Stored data
┌──
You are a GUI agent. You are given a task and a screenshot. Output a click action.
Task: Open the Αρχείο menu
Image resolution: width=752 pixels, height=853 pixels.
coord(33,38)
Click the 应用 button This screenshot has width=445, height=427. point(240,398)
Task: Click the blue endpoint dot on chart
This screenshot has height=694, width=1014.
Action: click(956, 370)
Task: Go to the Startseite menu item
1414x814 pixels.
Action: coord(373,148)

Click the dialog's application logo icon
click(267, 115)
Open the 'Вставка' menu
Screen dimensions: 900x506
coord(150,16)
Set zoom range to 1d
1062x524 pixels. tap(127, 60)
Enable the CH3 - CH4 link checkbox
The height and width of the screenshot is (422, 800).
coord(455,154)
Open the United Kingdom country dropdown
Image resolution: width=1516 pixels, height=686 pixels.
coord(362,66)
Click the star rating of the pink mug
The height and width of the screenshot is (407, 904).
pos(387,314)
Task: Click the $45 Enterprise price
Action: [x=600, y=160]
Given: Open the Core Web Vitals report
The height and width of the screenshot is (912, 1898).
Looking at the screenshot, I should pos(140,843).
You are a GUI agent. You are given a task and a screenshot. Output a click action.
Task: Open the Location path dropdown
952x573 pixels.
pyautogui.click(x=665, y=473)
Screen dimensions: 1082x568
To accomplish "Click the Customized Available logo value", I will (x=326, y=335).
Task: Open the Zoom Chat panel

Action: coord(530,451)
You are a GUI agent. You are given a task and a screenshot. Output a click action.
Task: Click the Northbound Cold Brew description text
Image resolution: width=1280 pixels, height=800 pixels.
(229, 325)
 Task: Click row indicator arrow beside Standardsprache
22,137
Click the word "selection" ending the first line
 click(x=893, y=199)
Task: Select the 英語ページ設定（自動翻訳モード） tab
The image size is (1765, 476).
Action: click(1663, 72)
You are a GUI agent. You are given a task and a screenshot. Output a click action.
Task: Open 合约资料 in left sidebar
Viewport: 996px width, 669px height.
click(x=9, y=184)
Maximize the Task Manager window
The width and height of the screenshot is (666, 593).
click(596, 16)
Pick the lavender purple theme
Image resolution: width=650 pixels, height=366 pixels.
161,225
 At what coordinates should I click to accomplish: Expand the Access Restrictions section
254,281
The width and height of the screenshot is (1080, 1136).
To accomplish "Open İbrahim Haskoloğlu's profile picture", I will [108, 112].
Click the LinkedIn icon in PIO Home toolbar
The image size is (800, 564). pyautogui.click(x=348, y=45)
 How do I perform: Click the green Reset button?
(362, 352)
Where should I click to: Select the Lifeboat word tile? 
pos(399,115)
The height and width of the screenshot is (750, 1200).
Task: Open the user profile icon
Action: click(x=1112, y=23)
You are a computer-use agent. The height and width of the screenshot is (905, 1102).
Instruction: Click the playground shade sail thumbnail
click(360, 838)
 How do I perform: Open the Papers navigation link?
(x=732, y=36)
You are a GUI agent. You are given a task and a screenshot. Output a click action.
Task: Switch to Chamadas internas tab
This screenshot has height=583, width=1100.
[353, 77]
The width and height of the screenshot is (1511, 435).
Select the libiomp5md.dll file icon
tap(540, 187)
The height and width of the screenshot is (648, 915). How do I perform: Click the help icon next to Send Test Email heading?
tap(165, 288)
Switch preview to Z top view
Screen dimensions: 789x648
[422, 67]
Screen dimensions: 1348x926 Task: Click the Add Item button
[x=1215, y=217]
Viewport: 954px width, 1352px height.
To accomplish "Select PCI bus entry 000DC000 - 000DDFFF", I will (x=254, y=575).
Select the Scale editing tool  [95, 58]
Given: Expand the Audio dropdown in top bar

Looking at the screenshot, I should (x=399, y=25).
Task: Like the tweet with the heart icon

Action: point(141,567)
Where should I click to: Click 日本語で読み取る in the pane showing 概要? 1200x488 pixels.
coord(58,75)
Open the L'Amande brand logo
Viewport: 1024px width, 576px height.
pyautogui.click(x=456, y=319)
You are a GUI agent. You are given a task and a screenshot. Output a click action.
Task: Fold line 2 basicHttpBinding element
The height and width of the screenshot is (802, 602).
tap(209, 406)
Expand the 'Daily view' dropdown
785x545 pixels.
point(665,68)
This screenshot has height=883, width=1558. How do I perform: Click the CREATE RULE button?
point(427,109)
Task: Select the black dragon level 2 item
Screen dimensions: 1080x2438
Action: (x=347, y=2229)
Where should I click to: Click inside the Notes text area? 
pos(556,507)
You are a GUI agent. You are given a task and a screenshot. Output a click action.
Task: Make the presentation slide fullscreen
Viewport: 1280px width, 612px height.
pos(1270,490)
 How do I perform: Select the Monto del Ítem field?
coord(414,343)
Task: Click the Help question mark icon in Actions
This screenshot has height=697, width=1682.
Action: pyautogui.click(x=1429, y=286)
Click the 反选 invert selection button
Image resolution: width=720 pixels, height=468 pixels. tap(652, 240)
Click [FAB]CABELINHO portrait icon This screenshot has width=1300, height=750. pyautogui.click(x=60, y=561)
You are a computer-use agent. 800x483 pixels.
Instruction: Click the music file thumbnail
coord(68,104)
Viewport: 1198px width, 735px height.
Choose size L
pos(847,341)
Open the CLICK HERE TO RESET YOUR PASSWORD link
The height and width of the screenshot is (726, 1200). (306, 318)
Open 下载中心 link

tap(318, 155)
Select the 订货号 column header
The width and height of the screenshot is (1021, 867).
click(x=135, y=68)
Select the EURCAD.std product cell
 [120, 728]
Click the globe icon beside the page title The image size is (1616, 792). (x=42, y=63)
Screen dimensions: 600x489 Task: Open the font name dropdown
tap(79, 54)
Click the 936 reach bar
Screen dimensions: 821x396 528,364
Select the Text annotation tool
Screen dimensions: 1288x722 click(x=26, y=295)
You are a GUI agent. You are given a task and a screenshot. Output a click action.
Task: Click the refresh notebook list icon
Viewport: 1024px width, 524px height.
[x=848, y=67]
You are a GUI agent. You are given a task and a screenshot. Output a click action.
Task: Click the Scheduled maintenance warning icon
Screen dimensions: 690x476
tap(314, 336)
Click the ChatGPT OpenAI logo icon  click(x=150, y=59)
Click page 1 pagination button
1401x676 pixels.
└──
Tally the lines in these entries that have the string "will" in them, then answer with the count and nothing else.

3